What to work on: Some lines in the material below hold the word "computer". Copy all of them.

Information shown:
===

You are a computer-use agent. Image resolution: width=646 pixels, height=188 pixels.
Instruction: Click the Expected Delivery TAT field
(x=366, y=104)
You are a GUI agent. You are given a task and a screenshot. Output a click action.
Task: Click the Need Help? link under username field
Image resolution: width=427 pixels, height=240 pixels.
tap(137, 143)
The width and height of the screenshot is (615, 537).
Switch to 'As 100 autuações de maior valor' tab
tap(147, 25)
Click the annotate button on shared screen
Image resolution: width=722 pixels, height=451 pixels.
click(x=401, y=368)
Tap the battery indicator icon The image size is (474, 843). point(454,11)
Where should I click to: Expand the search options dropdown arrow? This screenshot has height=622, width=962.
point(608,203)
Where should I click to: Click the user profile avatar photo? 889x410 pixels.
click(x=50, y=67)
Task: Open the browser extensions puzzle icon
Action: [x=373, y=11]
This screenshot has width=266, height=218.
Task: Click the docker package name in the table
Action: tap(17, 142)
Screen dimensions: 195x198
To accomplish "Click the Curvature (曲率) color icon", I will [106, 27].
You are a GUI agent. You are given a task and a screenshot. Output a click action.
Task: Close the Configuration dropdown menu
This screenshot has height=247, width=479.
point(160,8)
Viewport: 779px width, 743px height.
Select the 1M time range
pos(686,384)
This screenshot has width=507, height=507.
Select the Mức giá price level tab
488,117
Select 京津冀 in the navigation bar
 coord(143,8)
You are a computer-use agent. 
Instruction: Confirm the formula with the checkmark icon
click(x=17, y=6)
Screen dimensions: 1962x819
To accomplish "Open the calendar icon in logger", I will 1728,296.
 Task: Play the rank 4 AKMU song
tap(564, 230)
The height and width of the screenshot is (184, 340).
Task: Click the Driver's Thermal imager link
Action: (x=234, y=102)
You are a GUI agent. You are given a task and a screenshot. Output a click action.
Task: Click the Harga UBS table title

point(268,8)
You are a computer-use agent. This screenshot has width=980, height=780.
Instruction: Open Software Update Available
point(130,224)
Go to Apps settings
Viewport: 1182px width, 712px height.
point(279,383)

===

Your response:
You are a computer-use agent. Image resolution: width=646 pixels, height=188 pixels.
You are a computer-use agent. 
You are a computer-use agent. This screenshot has width=980, height=780.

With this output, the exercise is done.